Both command $15M empires, but Veritasium's 20M-subscriber physics empire generates $8-12M annually while 3Blue1Brown's math content pulls $2-3M—proving that subscriber count and engagement depth matter far more than subject matter.

Grant Sanderson's Revenue

YouTube Ad Revenue & Premium$0
Patreon Subscriptions$0
Educational Software Licensing$0
Speaking Engagements & Conferences$0
Course Development & Partnerships$0

Veritasium's Revenue

YouTube Ad Revenue$0
Sponsorships & Brand Deals$0
Patreon & Channel Memberships$0
Educational Licensing$0
Video Production Services$0

The Gap Explained

The wealth gap doesn't actually exist on paper—both sit at $15M—but the *revenue generation gap* is striking.

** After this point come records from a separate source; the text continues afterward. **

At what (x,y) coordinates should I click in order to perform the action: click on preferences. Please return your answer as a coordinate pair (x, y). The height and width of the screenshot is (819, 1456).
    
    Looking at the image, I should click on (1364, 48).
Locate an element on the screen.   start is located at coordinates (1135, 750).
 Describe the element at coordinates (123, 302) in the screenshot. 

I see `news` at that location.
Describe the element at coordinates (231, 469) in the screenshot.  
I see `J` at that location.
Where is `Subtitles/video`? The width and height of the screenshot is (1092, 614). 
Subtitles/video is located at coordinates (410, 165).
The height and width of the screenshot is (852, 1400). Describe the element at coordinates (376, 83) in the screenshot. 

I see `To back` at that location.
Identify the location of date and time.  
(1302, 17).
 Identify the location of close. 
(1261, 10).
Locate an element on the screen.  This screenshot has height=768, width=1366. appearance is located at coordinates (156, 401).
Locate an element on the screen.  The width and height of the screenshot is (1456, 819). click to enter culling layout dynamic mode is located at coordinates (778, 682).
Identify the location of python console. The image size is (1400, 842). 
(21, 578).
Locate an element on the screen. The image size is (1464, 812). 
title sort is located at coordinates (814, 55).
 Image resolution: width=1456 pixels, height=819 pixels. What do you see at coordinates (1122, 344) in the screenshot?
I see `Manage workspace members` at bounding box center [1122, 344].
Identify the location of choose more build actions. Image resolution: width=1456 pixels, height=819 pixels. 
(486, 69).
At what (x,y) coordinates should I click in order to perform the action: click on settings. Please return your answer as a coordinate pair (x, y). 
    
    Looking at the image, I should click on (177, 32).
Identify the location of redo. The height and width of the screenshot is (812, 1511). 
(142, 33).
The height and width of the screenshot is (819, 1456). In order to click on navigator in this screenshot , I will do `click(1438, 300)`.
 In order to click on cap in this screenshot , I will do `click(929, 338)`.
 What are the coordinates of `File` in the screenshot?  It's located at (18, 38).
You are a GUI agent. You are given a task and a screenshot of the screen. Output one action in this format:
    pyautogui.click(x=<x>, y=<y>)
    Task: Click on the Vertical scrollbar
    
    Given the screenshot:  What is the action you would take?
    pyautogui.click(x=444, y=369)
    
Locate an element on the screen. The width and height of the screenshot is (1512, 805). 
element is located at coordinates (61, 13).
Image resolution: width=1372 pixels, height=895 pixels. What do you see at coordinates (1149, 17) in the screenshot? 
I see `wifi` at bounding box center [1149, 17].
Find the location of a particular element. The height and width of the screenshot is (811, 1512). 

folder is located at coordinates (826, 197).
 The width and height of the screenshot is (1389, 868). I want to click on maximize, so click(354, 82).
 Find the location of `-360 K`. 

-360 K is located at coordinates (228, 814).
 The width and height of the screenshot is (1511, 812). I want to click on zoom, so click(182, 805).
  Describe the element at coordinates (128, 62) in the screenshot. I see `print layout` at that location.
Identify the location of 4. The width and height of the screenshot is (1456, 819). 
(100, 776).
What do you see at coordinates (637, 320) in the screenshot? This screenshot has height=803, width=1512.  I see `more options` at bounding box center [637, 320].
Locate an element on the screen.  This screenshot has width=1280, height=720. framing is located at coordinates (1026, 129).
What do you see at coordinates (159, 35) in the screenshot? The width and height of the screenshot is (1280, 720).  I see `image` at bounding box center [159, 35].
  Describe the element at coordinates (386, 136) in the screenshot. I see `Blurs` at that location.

Veritasium's physics content attracts a broader, more casual audience willing to watch ads and click sponsors, while 3Blue1Brown's advanced mathematics naturally filters for a smaller, niche demographic. YouTube's algorithm favors watch time and completion rates over educational depth, meaning Derek Muller's explainer format (which breaks complex physics into digestible 10-minute chunks) hits the algorithmic sweet spot harder than Grant's deep-dive mathematics lectures.

Grant's business model is more diversified but paradoxically less scalable. His Patreon at $200K monthly is impressive—it signals superfan monetization—but it's a ceiling business. His educational software and speaking gigs generate prestige and secondary income, but they don't compound like algorithmic reach. Meanwhile, Veritasium's single-channel dominance is actually his strength; Derek optimized ruthlessly for YouTube's ecosystem and let the algorithm work. This is the creator economy's dirty secret: jack-of-all-trades beats master-of-one in total net worth, but master-of-one beats it in annual revenue velocity.

The real wildcard is audience composition. Veritasium's 20M subscribers likely skew younger, global, and mainstream—exactly who advertisers want. 3Blue1Brown's audience skews older, highly educated, and concentrated in wealthy Western markets—premium to Patreon, but smaller in absolute size. Both are financially dominant creators, but they're playing different games: Derek chose viral-friendly physics and won YouTube's lottery, while Grant chose mathematical purity and won the patronage lottery instead.